Erythema multiforme minor symptoms are mild and usually go away on their own within 2 weeks.

Erythema multiforme is a skin condition. It is a type of hypersensitivity reaction usually triggered by certain infections, medications, and other various triggers. Symptoms can range from mild to severe and the condition is not contagious. 

Erythema multiforme minor is the mild form of the condition, with localized skin lesions. The condition may be recurring in some patients. 

Erythema multiforme major is a severe and potentially life-threatening form of the disease. Erythema multiforme major occurs on the skin and in the mucous membranes (such as mouth, throat, digestive tract), and skin may blister and fall off in some cases. More than half of all erythema multiforme major cases are due to medications. The most severe types of erythema multiforme major are Stevens-Johnson syndrome (SJS) and toxic epidermal necrolysis (TEN).

Symptoms of erythema multiforme minor include:

• Flu-like symptoms (fever, body aches, fatigue)
• Red, blotchy rash, usually starts on hands and feet, followed by rash on the face and trunk
• Red patches turn into round “target” lesions, which look like a bullseye
• Some lesions may blister 
• Itching
• Headache
• Joint pains

Symptoms of erythema multiforme major (as well as Stevens-Johnson syndrome and toxic epidermal necrolysis) include symptoms of erythema multiforme minor plus:

• Widespread progression of the rash to most skin surfaces
• Sores on mucus membranes (inside the mouth and nose, in the digestive tract)
• Swollen, crusted lips
• Eye redness and tearing
• Abdominal pain
• Rectal pain
• Blistering/peeling of skin 
• Sores on genitals which can result in pain with urination

About half of all cases of erythema multiforme have no known trigger.

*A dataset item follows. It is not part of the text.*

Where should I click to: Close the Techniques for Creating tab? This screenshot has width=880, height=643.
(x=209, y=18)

Certain factors are known causes, however, including:

• Medications, the most common include:
  • Sulfa drugs (about 30% of drug-related cases)
  • Antibiotics 
  • Anticonvulsants
  • Tuberculosis medications
  • Aspirin and nonsteroidal anti-inflammatory drugs (NSAIDs)
  • HIV medications
  • Blood pressure medications 
  • Hormone replacement therapies
  • Corticosteroids
  • Medicines to treat gout
• Vaccines
• Infections, commonly:
  • Bacteria such as Mycoplasma pneumoniae
  • Viruses such as herpes simplex
  • Fungi such as Histoplasma capsulatum
• Pregnancy
• Environmental triggers 
  • Chemical exposures
  • Seasonal allergens

Tests used to help confirm a diagnosis of erythema multiforme include:

• Physical exam finding of target lesion rash
• Cultures of blood, sputum, and mucosal lesions
• Blood tests
  • Complete blood count (CBC)
  • Electrolyte levels
  • Blood urea nitrogen (BUN) and creatinine tests
  • Sedimentation rate (ESR)
• Chest X-ray
• Skin biopsy

Treatment of erythema multiforme depends on identifying and treating the cause. 

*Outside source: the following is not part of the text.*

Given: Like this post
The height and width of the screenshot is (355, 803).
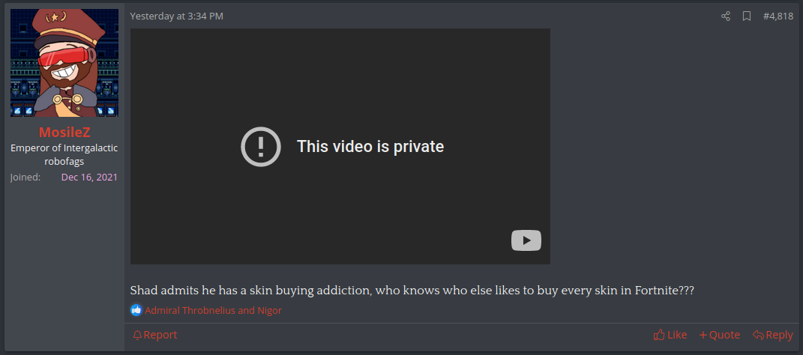Looking at the screenshot, I should [670, 335].
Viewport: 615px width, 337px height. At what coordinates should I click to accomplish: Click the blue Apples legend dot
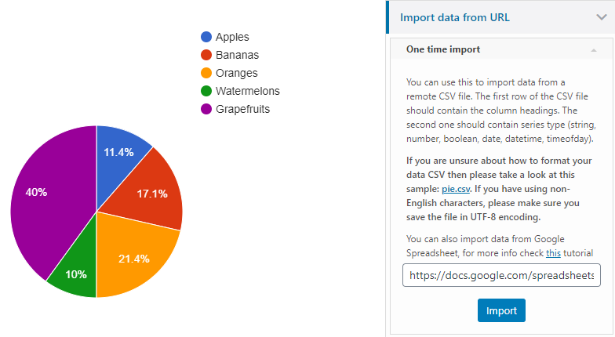click(206, 37)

• If the cause is determined to be due to medication, the medication may be stopped. Do not stop any medication without first consulting your doctor. 
• If the cause is due to infection, specific treatment for that particular infection is recommended such as antibiotics, antivirals, or antifungals. 

Treatment of erythema multiforme symptoms may include:

• Antihistamines
• Pain relievers
• Local skin care
• Soothing mouthwashes 
• Steroids – topical or oral

If the diagnosis is erythema multiforme major/Stevens-Johnson syndrome (SJS)/toxic epidermal necrolysis (TEN), patients may require hospitalization to treat complications and may include:

• Fluid and electrolyte replenishment when there is severe mucous membrane involvement
• Medications for secondary infections
• Skin care/wound care 
  • The most severe cases should be managed in a burn unit

Erythema multiforme minor symptoms are mild and usually go away on their own within 2 weeks. The lesions may recur. 

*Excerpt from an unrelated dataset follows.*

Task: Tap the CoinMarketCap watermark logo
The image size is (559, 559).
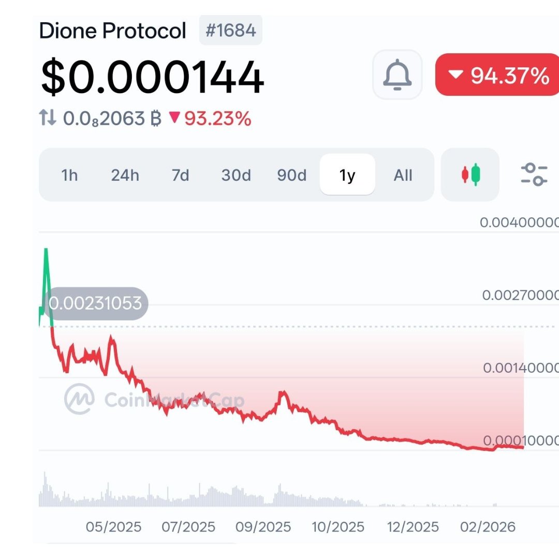Action: [80, 399]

Erythema multiforme major is more severe and has a mortality rate of up to 5%. The condition lasts longer and patients can take months to recover. Complications such as organ scarring can become chronic. 

In the most severe cases, Stevens-Johnson syndrome (SJS) has a mortality rate of about 10% while the mortality rate for toxic epidermal necrolysis (TEN) is more than 30%. Advanced age, organ involvement, kidney dysfunction, and previous bone marrow transplantation all lead to worse outcomes.

If a patient has a known trigger for erythema multiforme symptoms, that trigger (such as medications) should be avoided.